So I’m not saying that was his whole reasoning for it, but I’m saying that definitely could have played a role in it, is “Hey, this is something I’m interested in, it’s pretty cool, and we can build it pretty quickly and use it as a marketing tool.” So I think that’s another factor to consider.
I think there’s – you know, gRPC grew out of this internal system at Google that’s called Stubby. And Google is protobuf all the way down. And internally, it’s all run on this Stubby thing. And Stubby is not on top of HTTP, Stubby is like a competitor to HTTP. So it’s protobuf-flavored HTTP/2, kind of. And it worked super-well. Word on the street is that the tight loops in Stubby are handwritten x86, written by Turing award-winning programmers, and stuff, right? Stubby is amazing. It’s great. Perfect. Eventually, Google wants to write an API that somebody else is going to call, or they want to hand you a client to bid on ads. And they just can’t hand you this Stubby thing, because you look at it and you’re like “What is this? How do I write a load balancer for this? What even is any of this?” And so they’re going like “Oh, okay…” The rest of the world kind of wants to HTTP. We have this robust infrastructure of load balancers, and proxies, and caching, and all this stuff… And I have a lot of client libraries, and a lot of servers, and so I want HTTP. But they want something that’s semantically kind of easy for them to bridge their inside world and their outside world. So they need protobuf-flavored HTTP.
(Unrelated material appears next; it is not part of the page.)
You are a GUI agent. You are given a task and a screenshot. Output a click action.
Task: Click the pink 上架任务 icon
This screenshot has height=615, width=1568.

There were a bunch of ex-Googlers who had invented these things at other companies, but Google wanted the one that they thought was the right thing, and so they started a team and they built gRPC. gRPC is basically used at the boundary of GCP, but it’s not running the internals of Google. It’s this sort of bridging technology, and then it’s for open source use. But it has this aura of mystique about it, where you’re like “Oh, gRPC.” It’s, it’s fancy, it’s complicated, it’s this big, big codebase… And so there’s only – in Go there’s one gRPC implementation, it’s gRPC Go. And in Java, there’s basically one implementation, written by Google.
The protocol is pretty simple. You could describe it in English in a couple of paragraphs. It’s basically, given a protobuf schema, here’s how you figure out the path, here’s a couple of headers you have to set, and then here’s how you take the bytes of protobuf and shove them into the body. That’s it. It’s not conceptually so different from REST. It’s not hard to write a gRPC handler or client from scratch.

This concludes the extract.